人間が悪魔と契約し、異形の姿を手に入れると、それは”後成悪魔”に分類される。”後成悪魔”は誰がなったかによってさらに二つに分類される。魔法を使える者、いわゆる魔法使いが後成悪魔になると”断罪者”と呼ばれ、魔法を持っていない人が後成悪魔になると”断罪人”と呼ばれる。
”断罪人”は過去数十年だけでも200人くらいいるとされているが、”断罪者”は100年分遡っても十数人程度だと言われている。
「せっかく仲良くなれたのに・・。」
カミルレも切ない声を吐く。
断罪者。
魔法使いでありながら魔法使いらしからぬ行動により、悪魔と密な関係となり、最終的に悪魔となってしまった者のこと。もちろん、クレアもその一人である。一度でも断罪者になれば、人間としてはその人は死んだものとして扱われ、地位も財産も何もかもを失う。当然、仲間もだ。

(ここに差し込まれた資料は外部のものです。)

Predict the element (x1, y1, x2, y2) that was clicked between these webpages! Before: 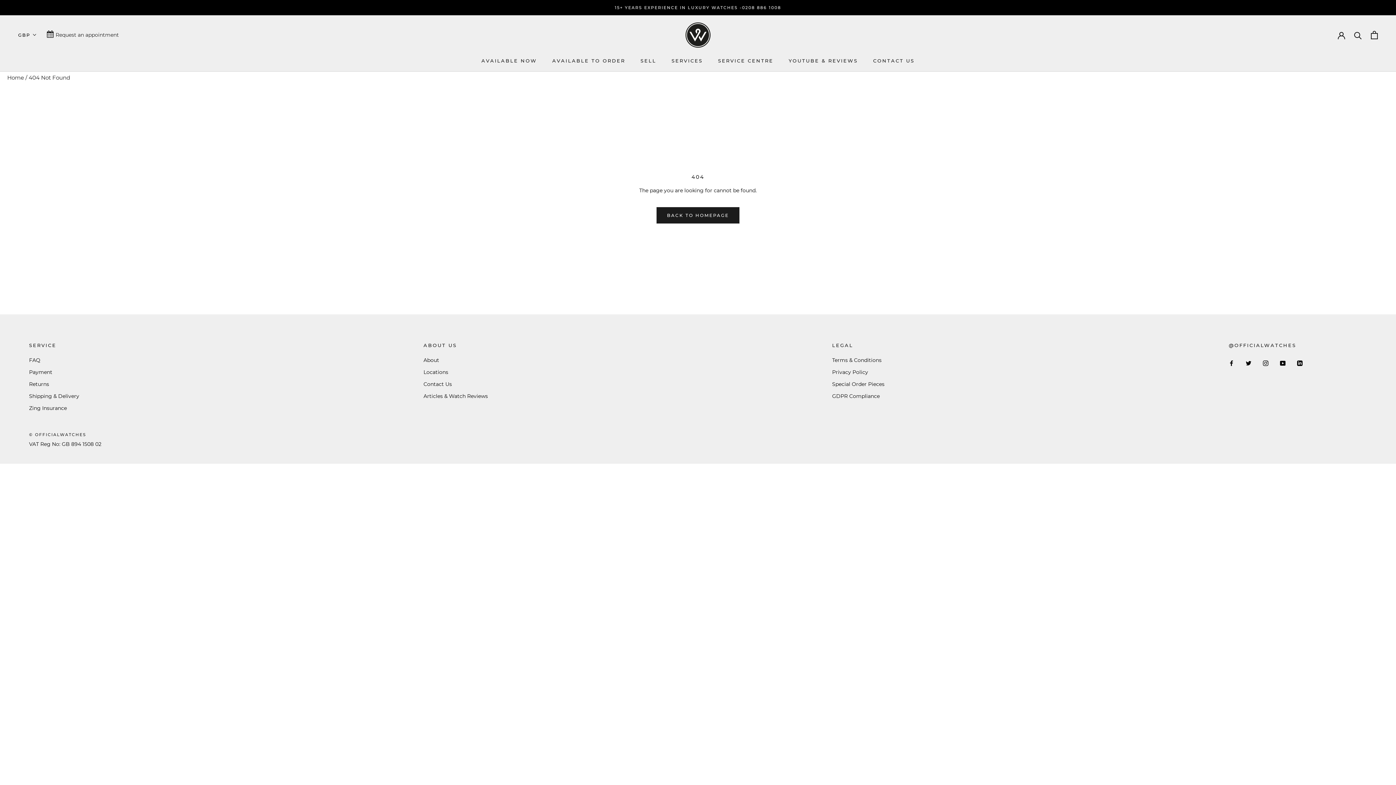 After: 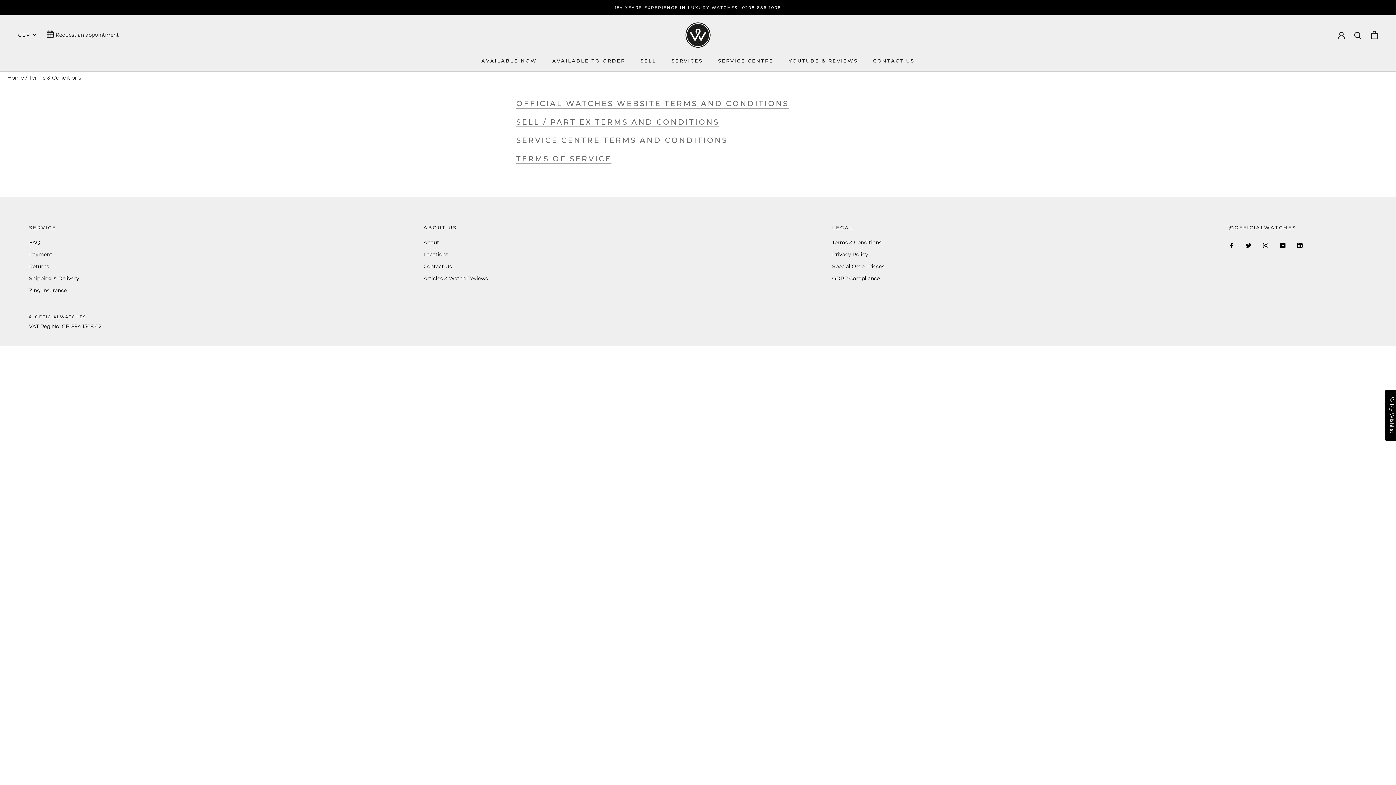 Action: label: Terms & Conditions bbox: (832, 356, 884, 364)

「フクシアを助けるための作戦会議は、後日綿密にしよう。今はとりあえず、・・今まで通り普通に接しよう。」
なんとか冷静を保ったレツの言葉に、声を出せないままに頷く。
「おはよう。遅れた。少し、だけど。」
そんな教室にフクシアが入ってくる。それに気づいたアルメリアが脊髄反射でカーテンを開ける。なんとか空気を変えようと視線を彷徨わせたカンナが、黒板トリーヌの文字を見つけると、無理矢理笑顔を作ってフクシアに声を掛ける。
「お、おはよー。当番さんは黒板を消してくださいね。」
まだ朝だろ?とツッコみたくなったそこのあなた、鋭い。実は、毎朝ミズ・ダリアによって黒板いっぱいに、復習も兼ねた正解のない問題が書かれるのだ。朝の学活の時間に、それぞれの考えを発表するのが、特待科の特殊な習慣である。
「うん。わかった。けど、読んだ?」
「ああ、ノートに書き写したから、ダイジョブ。」
カミルレもなんとか反応する。
「うむ。」
断罪者はまた、心に悪魔の種を植えられる。この時すでに植えられていたなど、彼女自身も知らない。知っているのは、大魔界とこちらの世界を行き来している”コウモリ”くらいだろうか。